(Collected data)
=== Section Start ===

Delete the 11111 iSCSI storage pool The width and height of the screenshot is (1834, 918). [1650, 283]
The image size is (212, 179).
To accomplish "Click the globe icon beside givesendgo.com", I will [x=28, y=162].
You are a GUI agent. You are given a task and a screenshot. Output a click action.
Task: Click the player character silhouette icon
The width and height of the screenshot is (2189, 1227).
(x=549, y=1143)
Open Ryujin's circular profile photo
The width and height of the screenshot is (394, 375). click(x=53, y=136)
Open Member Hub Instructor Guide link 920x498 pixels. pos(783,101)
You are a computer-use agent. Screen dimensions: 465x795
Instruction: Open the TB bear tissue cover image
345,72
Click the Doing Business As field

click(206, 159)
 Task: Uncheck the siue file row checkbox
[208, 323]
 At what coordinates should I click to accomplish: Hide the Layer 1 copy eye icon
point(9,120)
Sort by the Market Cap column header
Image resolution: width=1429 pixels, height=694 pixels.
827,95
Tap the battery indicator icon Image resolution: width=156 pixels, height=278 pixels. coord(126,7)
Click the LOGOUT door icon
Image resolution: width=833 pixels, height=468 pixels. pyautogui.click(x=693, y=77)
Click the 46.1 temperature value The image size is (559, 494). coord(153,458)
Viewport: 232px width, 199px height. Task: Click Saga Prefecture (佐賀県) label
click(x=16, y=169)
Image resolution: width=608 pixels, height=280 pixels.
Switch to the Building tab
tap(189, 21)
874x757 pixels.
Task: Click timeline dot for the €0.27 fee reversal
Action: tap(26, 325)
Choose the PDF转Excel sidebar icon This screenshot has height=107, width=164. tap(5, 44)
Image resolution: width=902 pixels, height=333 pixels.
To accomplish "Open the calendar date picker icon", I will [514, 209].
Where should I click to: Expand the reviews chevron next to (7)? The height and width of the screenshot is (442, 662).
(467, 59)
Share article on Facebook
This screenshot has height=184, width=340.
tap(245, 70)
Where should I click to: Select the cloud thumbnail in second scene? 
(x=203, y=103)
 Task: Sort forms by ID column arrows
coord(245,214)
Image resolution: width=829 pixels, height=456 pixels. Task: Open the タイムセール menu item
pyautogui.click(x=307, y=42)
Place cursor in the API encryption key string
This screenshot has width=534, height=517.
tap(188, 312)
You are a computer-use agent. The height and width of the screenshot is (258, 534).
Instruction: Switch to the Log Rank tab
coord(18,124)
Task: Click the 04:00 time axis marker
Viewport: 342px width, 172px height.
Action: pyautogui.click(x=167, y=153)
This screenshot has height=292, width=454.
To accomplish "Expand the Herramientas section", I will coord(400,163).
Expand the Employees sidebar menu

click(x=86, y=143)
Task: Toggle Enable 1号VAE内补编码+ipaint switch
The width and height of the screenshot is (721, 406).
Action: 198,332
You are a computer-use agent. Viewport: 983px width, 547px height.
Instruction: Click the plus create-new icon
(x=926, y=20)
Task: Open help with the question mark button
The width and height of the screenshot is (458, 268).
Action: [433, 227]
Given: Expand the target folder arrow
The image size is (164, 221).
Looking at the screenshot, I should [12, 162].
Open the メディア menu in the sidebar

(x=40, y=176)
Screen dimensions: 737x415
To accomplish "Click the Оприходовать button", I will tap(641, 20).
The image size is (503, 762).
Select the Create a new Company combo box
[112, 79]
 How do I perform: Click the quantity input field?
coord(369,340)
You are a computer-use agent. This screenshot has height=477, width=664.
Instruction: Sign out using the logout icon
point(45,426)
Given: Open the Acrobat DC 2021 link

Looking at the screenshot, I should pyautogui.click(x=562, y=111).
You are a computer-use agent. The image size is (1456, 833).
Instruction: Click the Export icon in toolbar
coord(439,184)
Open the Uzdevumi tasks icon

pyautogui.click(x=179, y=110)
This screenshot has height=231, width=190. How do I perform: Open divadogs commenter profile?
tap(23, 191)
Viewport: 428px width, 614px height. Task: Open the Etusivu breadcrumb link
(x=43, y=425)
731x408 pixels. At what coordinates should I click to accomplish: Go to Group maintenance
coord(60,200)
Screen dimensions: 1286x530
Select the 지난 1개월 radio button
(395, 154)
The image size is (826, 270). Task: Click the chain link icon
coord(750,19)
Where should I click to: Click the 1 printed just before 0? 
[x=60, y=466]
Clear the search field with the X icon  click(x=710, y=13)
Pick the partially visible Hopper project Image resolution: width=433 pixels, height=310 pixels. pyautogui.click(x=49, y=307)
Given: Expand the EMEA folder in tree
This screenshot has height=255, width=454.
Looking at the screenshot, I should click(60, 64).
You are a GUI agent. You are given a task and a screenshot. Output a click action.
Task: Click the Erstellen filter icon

=== Section End ===

Copy nothing except the lines from the one with "Select the 지난 1개월 radio button" through the end of the records; keep each exactly as it appears, first and last included.

Select the 지난 1개월 radio button
(395, 154)
The image size is (826, 270). Task: Click the chain link icon
coord(750,19)
Where should I click to: Click the 1 printed just before 0? 
[x=60, y=466]
Clear the search field with the X icon  click(x=710, y=13)
Pick the partially visible Hopper project Image resolution: width=433 pixels, height=310 pixels. pyautogui.click(x=49, y=307)
Given: Expand the EMEA folder in tree
This screenshot has height=255, width=454.
Looking at the screenshot, I should click(60, 64).
You are a GUI agent. You are given a task and a screenshot. Output a click action.
Task: Click the Erstellen filter icon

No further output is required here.